* _The task_: Find every line below with the string "Instagram" and pick it out.

▬▬▬▬▬▬

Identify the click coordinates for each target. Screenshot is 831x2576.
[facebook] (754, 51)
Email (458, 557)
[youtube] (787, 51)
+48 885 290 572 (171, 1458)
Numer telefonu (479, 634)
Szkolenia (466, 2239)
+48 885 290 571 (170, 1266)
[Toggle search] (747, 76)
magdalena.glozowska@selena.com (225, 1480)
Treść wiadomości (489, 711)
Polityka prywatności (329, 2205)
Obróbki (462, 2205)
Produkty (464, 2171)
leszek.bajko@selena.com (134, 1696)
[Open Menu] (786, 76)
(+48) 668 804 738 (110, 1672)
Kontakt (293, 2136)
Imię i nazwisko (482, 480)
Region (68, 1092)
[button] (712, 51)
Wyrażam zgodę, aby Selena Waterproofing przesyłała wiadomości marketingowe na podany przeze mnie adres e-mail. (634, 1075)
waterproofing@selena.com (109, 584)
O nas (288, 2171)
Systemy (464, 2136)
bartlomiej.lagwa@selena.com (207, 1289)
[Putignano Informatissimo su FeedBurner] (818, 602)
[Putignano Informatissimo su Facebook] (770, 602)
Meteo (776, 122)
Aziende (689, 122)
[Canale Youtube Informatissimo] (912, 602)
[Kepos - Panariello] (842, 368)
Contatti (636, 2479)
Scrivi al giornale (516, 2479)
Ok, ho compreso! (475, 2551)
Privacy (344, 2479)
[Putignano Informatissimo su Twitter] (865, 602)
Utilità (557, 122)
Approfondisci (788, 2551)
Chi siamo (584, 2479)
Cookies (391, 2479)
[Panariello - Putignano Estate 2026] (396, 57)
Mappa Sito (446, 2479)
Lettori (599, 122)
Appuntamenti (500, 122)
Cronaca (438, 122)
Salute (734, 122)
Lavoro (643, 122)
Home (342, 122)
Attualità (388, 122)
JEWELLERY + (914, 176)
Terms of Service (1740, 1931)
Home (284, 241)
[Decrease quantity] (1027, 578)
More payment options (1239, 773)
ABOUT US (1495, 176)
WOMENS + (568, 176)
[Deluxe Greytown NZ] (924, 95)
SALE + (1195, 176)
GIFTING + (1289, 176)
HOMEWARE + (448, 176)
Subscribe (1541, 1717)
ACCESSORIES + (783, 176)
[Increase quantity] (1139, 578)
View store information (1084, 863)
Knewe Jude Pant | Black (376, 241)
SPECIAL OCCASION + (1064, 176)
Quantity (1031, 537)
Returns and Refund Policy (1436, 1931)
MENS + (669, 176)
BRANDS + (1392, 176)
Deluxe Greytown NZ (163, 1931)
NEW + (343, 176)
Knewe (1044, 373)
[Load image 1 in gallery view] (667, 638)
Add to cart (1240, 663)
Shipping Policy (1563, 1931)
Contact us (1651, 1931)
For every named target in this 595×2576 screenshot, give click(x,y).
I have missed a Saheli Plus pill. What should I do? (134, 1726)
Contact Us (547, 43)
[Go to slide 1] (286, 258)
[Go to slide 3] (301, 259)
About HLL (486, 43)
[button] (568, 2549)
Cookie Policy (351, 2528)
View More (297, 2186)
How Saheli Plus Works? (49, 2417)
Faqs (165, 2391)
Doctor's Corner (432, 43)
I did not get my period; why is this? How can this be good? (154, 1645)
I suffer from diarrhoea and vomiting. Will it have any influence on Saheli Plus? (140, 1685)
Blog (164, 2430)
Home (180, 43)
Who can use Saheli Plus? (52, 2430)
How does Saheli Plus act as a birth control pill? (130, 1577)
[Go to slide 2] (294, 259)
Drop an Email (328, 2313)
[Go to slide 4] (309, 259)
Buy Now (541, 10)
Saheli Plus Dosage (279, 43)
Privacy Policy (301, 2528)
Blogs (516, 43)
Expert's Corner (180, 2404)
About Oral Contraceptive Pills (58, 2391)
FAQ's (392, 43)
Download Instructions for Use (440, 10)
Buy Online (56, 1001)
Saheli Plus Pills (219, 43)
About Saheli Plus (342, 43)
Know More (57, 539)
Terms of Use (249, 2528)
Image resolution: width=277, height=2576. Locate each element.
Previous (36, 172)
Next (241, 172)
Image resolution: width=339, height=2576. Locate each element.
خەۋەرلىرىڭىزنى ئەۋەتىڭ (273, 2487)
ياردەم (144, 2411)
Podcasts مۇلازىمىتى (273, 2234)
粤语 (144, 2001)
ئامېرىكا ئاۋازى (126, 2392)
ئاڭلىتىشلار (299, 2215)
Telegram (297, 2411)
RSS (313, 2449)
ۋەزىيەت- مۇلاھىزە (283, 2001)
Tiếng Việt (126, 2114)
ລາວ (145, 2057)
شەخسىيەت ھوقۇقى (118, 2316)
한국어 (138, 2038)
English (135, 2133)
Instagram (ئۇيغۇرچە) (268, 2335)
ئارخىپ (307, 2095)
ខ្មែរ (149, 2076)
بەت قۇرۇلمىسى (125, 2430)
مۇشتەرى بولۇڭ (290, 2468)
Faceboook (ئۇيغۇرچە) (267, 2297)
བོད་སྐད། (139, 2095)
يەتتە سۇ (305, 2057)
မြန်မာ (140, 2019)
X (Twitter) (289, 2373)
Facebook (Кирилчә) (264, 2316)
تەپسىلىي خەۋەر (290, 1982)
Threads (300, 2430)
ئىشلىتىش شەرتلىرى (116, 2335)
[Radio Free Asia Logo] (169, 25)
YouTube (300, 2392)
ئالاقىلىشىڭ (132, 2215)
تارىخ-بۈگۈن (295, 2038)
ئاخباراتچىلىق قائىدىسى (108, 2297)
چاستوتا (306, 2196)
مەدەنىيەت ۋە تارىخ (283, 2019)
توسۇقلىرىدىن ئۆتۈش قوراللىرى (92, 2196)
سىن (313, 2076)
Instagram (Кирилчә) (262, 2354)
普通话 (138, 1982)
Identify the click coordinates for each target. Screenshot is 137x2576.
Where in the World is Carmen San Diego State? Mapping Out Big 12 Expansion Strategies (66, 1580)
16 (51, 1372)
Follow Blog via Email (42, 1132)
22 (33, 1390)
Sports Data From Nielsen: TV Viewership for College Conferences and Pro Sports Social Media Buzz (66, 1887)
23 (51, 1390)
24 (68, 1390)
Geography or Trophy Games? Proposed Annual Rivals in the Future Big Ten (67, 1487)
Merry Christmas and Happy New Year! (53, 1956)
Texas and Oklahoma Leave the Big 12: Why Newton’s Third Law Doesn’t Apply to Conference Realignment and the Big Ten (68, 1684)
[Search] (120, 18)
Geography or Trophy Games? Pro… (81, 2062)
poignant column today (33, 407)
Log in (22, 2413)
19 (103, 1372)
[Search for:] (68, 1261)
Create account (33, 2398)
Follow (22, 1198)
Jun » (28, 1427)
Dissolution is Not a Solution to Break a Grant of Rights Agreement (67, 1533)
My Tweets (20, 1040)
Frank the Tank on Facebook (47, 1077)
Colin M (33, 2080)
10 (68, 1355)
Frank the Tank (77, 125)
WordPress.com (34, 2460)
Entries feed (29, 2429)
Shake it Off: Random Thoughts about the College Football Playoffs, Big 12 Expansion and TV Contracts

▬▬▬▬▬▬

* _Answer to the exercise_:
Instagram (ئۇيغۇرچە) (268, 2335)
Instagram (Кирилчә) (262, 2354)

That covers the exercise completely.